>And let’s hope that the leaders in the west will spend money on rebuilding Russia and it’s economy, rather than focussing on punitive reprisals, if that day comes.
I believe the Allied forces learned that lesson the hard way after the experiences of the Great War and the Second World War. After the first, punitive reparation terms were forced on Germany to make the country pay for its aggression. Result? A festering sense of grievance that was seized on and manipulated by a certain short Austrian painter who twisted it into a narrative of "the whole world is against us, it's so unfair".

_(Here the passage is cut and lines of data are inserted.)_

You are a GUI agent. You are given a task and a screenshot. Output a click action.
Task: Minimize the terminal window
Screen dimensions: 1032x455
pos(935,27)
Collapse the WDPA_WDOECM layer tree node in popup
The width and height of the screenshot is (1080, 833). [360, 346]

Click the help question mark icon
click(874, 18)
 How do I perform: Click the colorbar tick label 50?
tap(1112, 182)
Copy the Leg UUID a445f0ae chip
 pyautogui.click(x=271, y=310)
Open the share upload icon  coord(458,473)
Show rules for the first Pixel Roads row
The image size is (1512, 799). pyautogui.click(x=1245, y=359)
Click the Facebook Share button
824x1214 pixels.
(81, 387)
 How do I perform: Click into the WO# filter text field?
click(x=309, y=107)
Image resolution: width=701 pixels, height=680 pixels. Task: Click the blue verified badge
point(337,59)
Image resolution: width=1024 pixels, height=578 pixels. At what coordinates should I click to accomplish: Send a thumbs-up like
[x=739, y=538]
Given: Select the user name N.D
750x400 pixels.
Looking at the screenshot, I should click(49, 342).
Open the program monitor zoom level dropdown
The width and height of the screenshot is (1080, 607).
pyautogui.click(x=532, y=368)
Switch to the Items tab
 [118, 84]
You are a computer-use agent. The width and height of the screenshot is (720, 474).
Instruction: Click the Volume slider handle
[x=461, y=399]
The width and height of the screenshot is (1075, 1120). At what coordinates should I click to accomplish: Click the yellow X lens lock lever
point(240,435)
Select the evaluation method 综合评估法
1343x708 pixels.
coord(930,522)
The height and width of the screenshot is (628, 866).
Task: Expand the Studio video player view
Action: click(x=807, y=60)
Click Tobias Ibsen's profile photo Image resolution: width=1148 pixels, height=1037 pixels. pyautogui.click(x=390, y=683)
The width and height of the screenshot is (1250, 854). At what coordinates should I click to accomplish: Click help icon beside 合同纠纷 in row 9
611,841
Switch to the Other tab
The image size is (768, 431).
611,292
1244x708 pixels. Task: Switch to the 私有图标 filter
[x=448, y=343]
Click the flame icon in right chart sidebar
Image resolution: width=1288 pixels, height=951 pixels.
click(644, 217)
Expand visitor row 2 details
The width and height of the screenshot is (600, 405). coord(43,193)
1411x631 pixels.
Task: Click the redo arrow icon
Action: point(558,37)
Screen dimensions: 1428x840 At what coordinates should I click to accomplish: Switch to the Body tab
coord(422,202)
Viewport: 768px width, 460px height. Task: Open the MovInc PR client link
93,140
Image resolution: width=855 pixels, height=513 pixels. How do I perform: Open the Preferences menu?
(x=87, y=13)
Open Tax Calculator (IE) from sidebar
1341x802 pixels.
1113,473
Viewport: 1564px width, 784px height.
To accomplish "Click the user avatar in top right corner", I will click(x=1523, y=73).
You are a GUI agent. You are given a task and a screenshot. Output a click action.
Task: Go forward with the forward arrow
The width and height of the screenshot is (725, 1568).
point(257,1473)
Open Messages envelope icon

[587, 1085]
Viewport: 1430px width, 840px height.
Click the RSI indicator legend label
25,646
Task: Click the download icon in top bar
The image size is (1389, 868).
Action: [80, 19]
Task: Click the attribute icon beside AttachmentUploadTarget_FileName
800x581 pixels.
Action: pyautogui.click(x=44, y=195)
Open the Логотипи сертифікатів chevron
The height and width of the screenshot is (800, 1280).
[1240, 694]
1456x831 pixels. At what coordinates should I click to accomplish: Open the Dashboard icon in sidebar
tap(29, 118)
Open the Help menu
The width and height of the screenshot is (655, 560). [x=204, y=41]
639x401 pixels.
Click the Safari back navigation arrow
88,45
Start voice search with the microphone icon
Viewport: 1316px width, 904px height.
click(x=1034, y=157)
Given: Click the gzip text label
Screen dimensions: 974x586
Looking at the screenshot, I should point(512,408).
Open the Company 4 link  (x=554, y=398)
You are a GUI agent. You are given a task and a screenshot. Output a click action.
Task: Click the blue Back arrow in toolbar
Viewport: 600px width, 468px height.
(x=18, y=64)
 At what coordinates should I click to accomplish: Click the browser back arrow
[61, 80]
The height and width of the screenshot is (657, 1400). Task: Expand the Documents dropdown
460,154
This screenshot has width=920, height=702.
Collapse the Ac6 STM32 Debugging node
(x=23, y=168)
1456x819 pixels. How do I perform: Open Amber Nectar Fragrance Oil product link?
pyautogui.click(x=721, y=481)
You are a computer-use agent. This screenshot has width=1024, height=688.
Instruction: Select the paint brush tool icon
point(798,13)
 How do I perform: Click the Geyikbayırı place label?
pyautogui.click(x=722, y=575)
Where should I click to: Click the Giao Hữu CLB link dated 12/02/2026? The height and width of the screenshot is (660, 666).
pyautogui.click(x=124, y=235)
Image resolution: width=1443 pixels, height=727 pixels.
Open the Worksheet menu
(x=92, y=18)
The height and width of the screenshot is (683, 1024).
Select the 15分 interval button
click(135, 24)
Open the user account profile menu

After the latter conflict, wiser heads realized the truth of "vengeance is mine, saith the Lord" and the emphasis was on rebuilding and getting the country back to a functioning state as quickly as possible - Marshall Plans, Berlin airlifts and so on (and by the way, for a lovely riff on this concept, do watch the 1959 Peter Sellers film "The Mouse that Roared" - "there is no more profitable undertaking for any country in the world... than to declare war on the United States and to be defeated"). The result that time was a Germany that whilst still repentant for the enormity of what it had caused, was grateful to get a second chance to join the ranks of civilized nations.
Not, by the way, that any of this is relevant to the current conflict. Despite the hysterical paranoid dribblings of Putin, Prigozhin and his cronies, I don't for one instant think that anyone supporting Ukraine wants to attack, much less destroy, Russia.
After all, Putin is doing a wonderful job of that all on his own.